EXERCISES
1. Please translate this sentence from the Knox passage into Spanish: "Mary banned the book as an incitation to rebellion, and made its possession a capital crime."
2. Write out the stretch of the Knox passage from "Knox took the" through "a capital crime." again, switching "Geneva" to "Zurich".

To promote a woman to bear rule, superiority, dominion, or empire above any realm, nation, or city is repugnant to Nature, contumely to God, a thing most contrarious to His revealed will and approved ordinance; and finally it is the subversion of good order, of all equity and justice.... . For who can deny but it is repugnant to Nature that the blind shall be appointed to lead and conduct such as do see? That the weak, sick, and impotent persons shall nourish and keep the whole strong? And finally that the foolish, mad, and phrenetic shall govern the discreet, and give counsel to such as be of sober mind? And such be all women, compared unto men in bearing of authority.... Woman in her greatest perfection was made to serve and obey man, not to rule and command him.33

  For this Knox quoted indisputable Scriptural authority; but when he passed to history, and sought for examples of states ruined by women rulers, he was evidently perplexed to find their record much better than that of the kings. Nevertheless he concluded with confident damnation:

  Cursed Jezebel of England, with the pestilent and detestable generation of papists, make no little bragging and boast that they have triumphed not only against Wyatt, but also against all such as have enterprised anything against them.... I fear not to say that the day of vengeance, which shall apprehend that horrible monster Jezebel of England... is already appointed in the council of the Eternal.... . Let all men be advertised, for the Trumpet has once blown.34

  Knox took the manuscript of his Blast to Geneva, had it printed secretly and without his name, and sent copies to England. Mary banned the book as an incitation to rebellion, and made its possession a capital crime.

DATASET SECTION

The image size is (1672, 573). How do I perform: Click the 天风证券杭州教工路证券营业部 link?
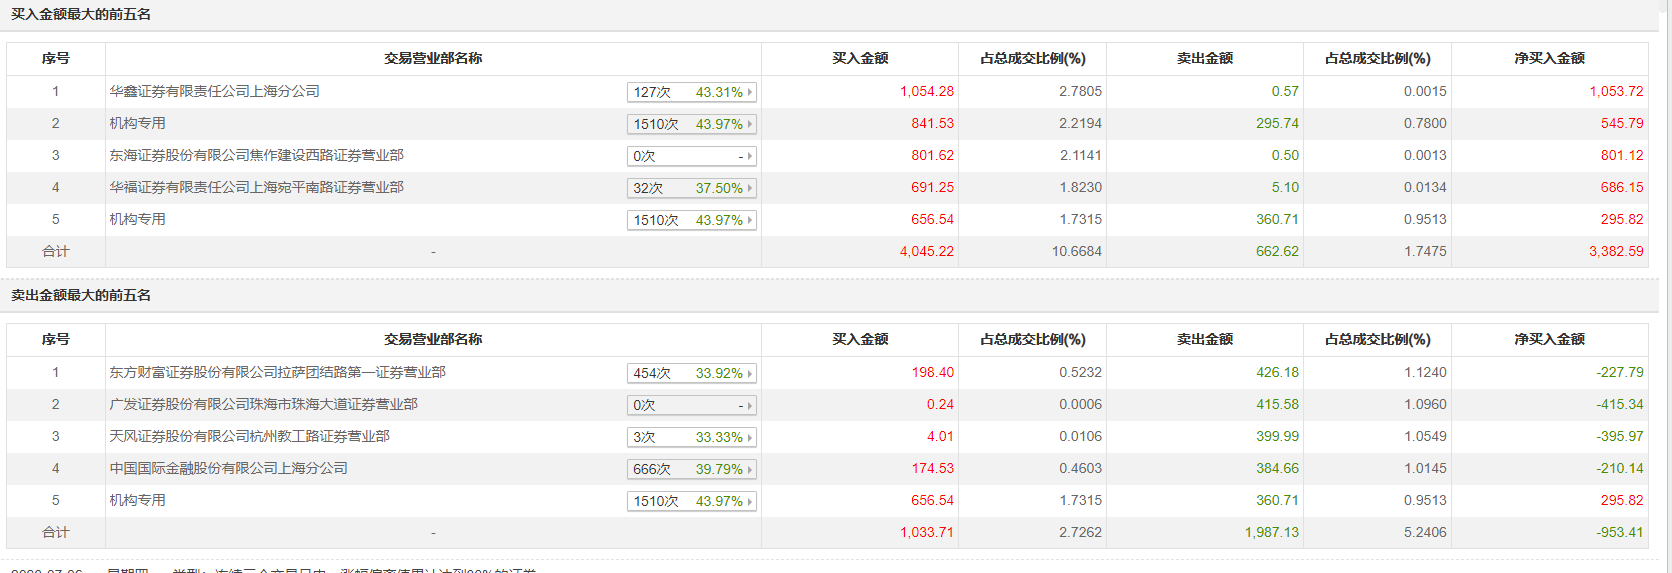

ANSWERS TO THE EXERCISES
1. María prohibió el libro como una incitación a la rebelión e hizo de su posesión un delito capital.

2.
Knox took the manuscript of his Blast to Zurich, had it printed secretly and without his name, and sent copies to England. Mary banned the book as an incitation to rebellion, and made its possession a capital crime.